« Funérailles d’État », un documentaire sur les obsèques de Joseph Staline, en mars 1953, vient de sortir en Russie. Le film est composé uniquement d’images d’archives, sans aucun commentaire. L’effet est sidérant mais le long-métrage du réalisateur ukrainien Sergueï Loznitsa suscite le débat en Russie. Certains, nostalgiques de l’époque soviétique, l’accueillent en effet comme un hommage à Staline. De son côté, le réalisateur se défend de toute complaisance et affirme vouloir montrer l’ampleur du culte de la personnalité voué à Staline.
De notre correspondant à Moscou,
Des dizaines de milliers de personnes qui attendent leur tour dans les rues de Moscou pour pouvoir accéder au cercueil de Staline. Ces images sidérantes ont été tournées en 1953 à des fins de propagande. Mais le film n’est jamais sorti. C’est presque par hasard que Sergueï Loznitsa a pu les récupérer. « J’ai eu accès à 35 heures de rushes, explique-t-il. Quand j’ai vu ça, j’ai décidé de remonter les images. Parce qu’elles nous aident à mieux comprendre cette époque ».

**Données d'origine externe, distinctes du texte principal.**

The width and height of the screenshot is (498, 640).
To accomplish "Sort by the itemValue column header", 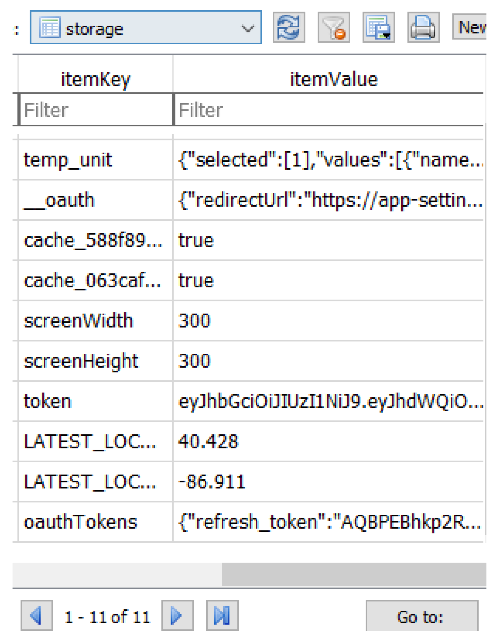I will [333, 79].
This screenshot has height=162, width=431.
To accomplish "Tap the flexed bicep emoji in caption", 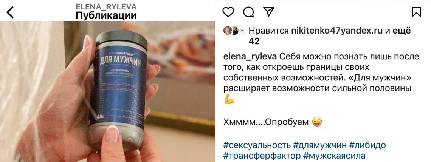I will (229, 99).
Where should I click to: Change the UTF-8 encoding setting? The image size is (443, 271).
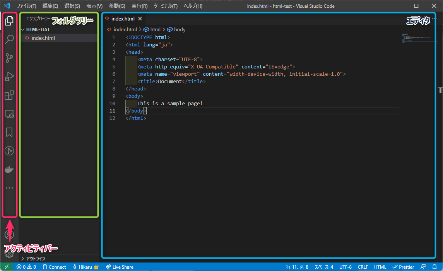tap(345, 267)
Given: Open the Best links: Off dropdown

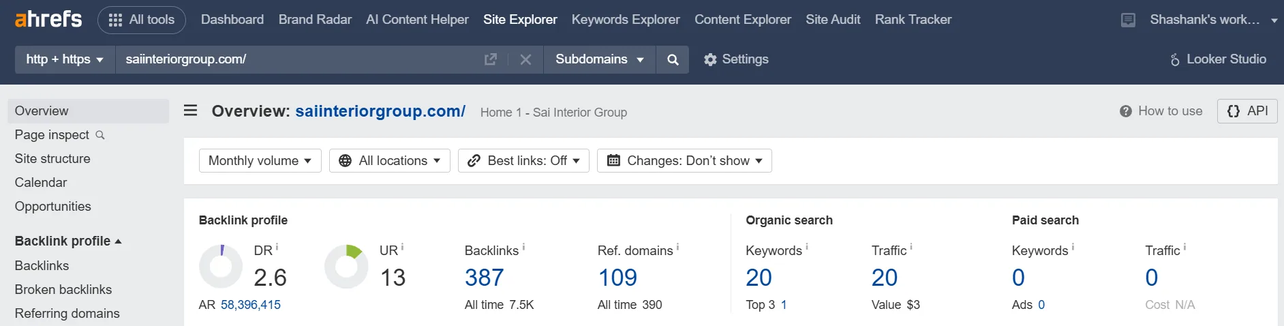Looking at the screenshot, I should tap(523, 161).
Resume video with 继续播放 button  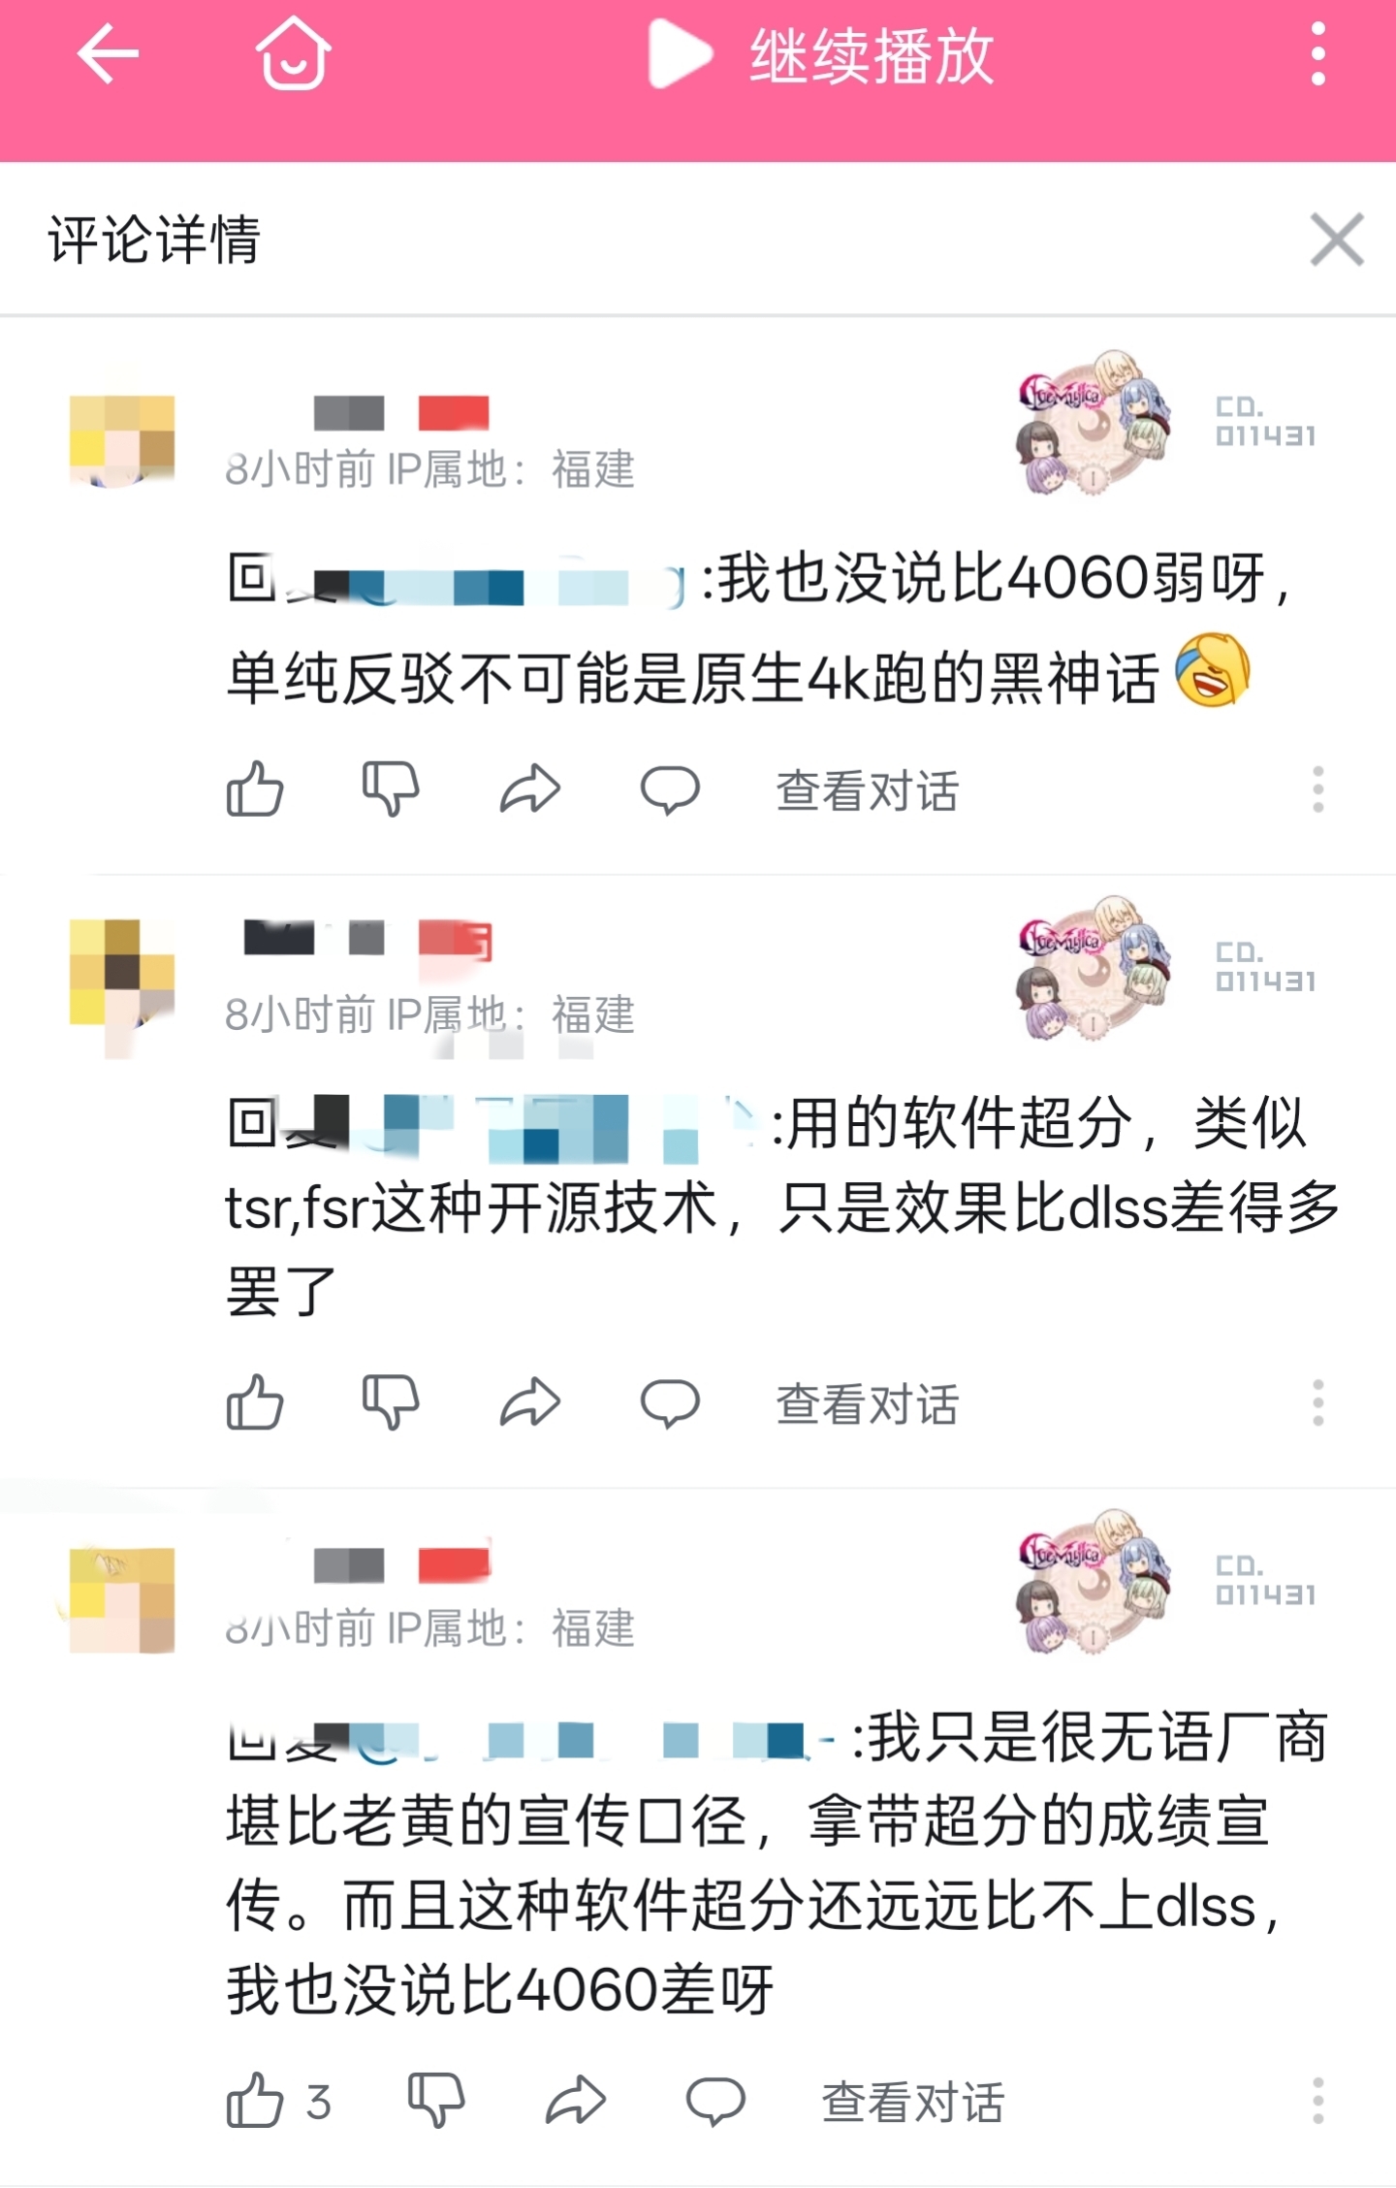[x=821, y=55]
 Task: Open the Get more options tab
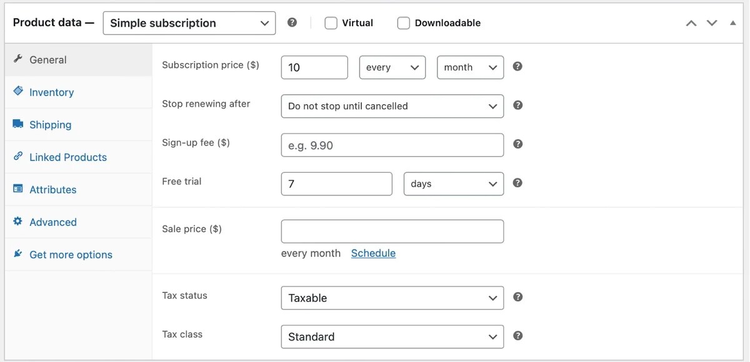point(70,254)
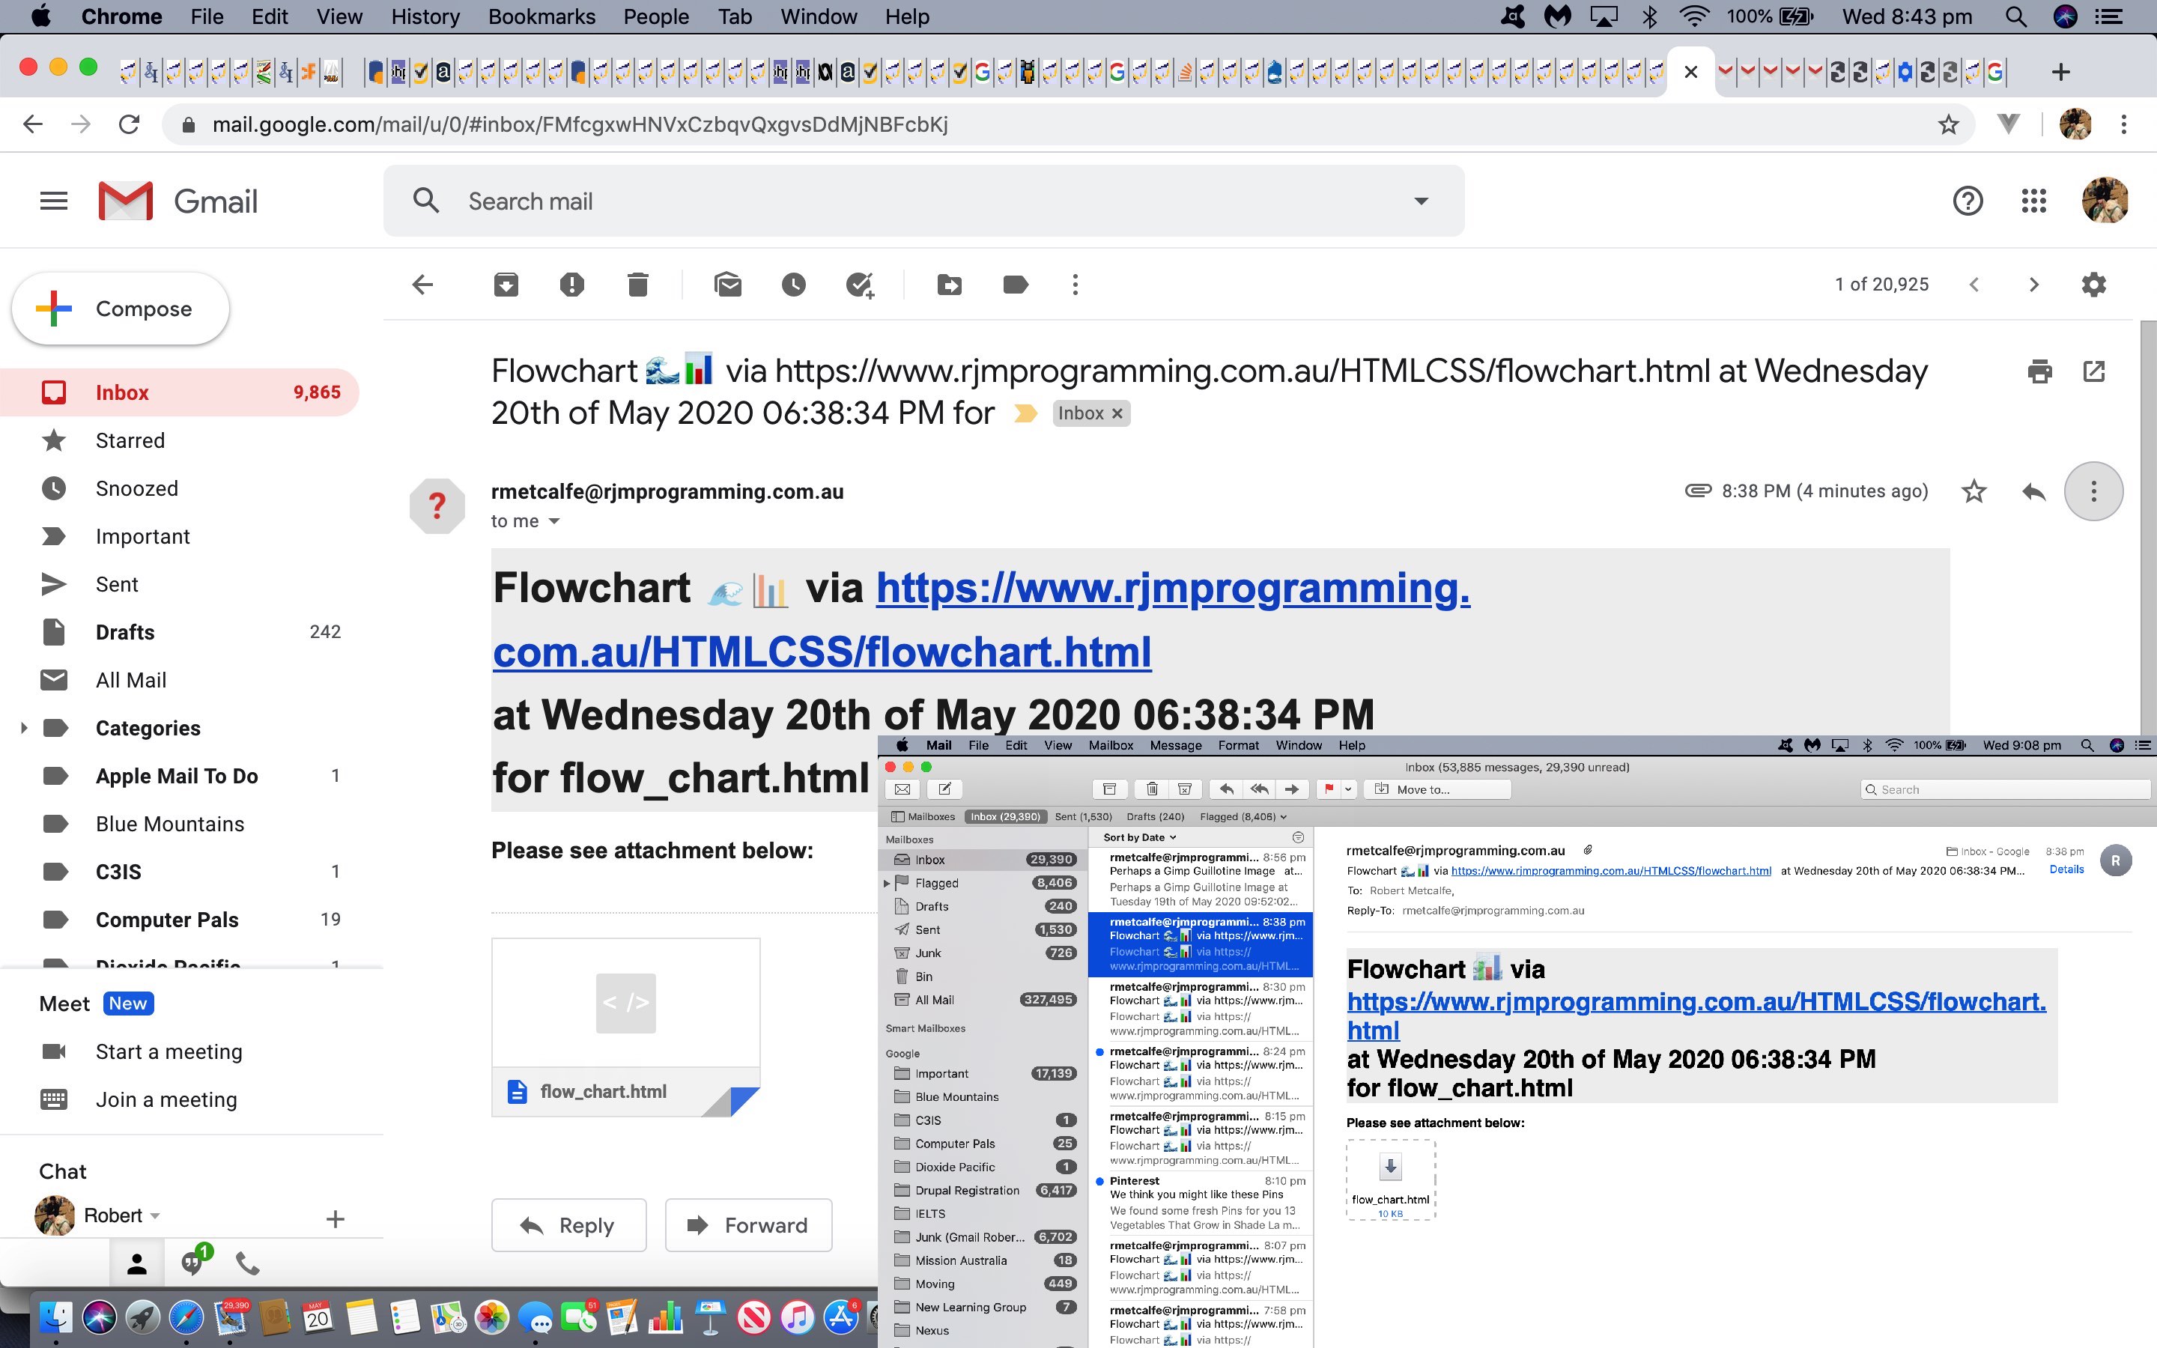The height and width of the screenshot is (1348, 2157).
Task: Select Compose new email button
Action: click(117, 308)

À la sortie de la projection, Faïna qui a vécu ces journées de deuil, n’avait que 10 ans à l’époque, mais s’en souvient comme si c’était hier. « La directrice de l’école nous a dit : “les enfants, aujourd’hui nous vivons un grand malheur. Notre grand dirigeant Joseph Staline est mort”. Et nous avons pleuré parce c’était une grande tragédie pour notre pays », se rappelle-t-elle.
Paradoxe
Il s’agit du paradoxe de ce film. Son réalisateur voulait dénoncer le culte de la personnalité voué à Staline, mais certains en Russie, nostalgiques de la période soviétique le voient au contraire comme un hommage. Sergueï Loznitsa en est conscient, mais défend malgré tout sa démarche et l’absence de tout commentaire.
►La bande-annonce de Funérailles d’État :
« Est-ce que des stalinistes vont s’approprier le film ? Je n’en sais rien. Je connais très bien cette tradition du documentaire, qui consiste à vous expliquer ce qui est bien et ce qui est mal. Moi, je pense au contraire qu’il faut faire confiance au spectateur », estime-t-il.
Seul commentaire à la fin du film, du réalisateur : quelques lignes sur fond noir qui rappellent les crimes du dictateur et les vingt-sept millions de morts provoqués par le régime communiste.